Ce qui a changé depuis 2004

Cette nouvelle publication de l’INSPQ est une mise à jour d’une recension des écrits publiée en 2004. « Le document de 2014 apporte des précisions et des nuances qui seront utiles sur le terrain, dit Christine Demers, qui œuvre depuis 10 ans dans la prévention du tabagisme chez les jeunes. En 2004, par exemple, l’INSPQ trouvait prometteur de laisser les adolescents codiriger, voire cocréer les activités; cette année, il précise que cela aura encore plus d’impact si ces jeunes sont choisis par leurs pairs. » De même, cette nouvelle publication souligne l’importance de former les adultes qui interviennent auprès des jeunes. ‎« On forme le plus possible les intervenants et, à ceux qu’on n’arrive pas à joindre, on fournit au moins des fiches informatives faciles à utiliser », dit Mme Demers. Les conditions gagnantes d’un engagement parental ont aussi été clarifiées, ajoute-t-elle. « Pour que ce soit utile, les parents doivent être pleinement engagés dans le projet : leur envoyer un simple feuillet d’information n’ajoute pas grand-chose », résume la chef de service du CQTS.
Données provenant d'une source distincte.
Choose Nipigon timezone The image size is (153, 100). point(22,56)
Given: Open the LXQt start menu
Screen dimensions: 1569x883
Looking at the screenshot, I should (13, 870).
Grâce à cette synthèse, Christine Demers est aussi en mesure de dégager quels thèmes privilégier dans ses interventions auprès des jeunes, ce qui l’aide à en clarifier les objectifs. Parmi les thèmes qu’elle a repérés, mentionnons :

  • le développement d’habiletés pour faire face à la pression sociale et médiatique ‎associée à la consommation de tabac;
  • ‎les influences;
  • les avantages d’adopter de saines habitudes de vie;
  • la démystification de la dépendance au tabac;
  • le développement de compétences.

Enfin, l’INSPQ note que les programmes en ligne ont gagné en popularité depuis 2004. S’ils ont l’avantage d’être moins exigeants en termes de ressources et d’offrir un certain anonymat aux participants, leur efficacité reste à démontrer. Rendez-vous à la prochaine recension des connaissances!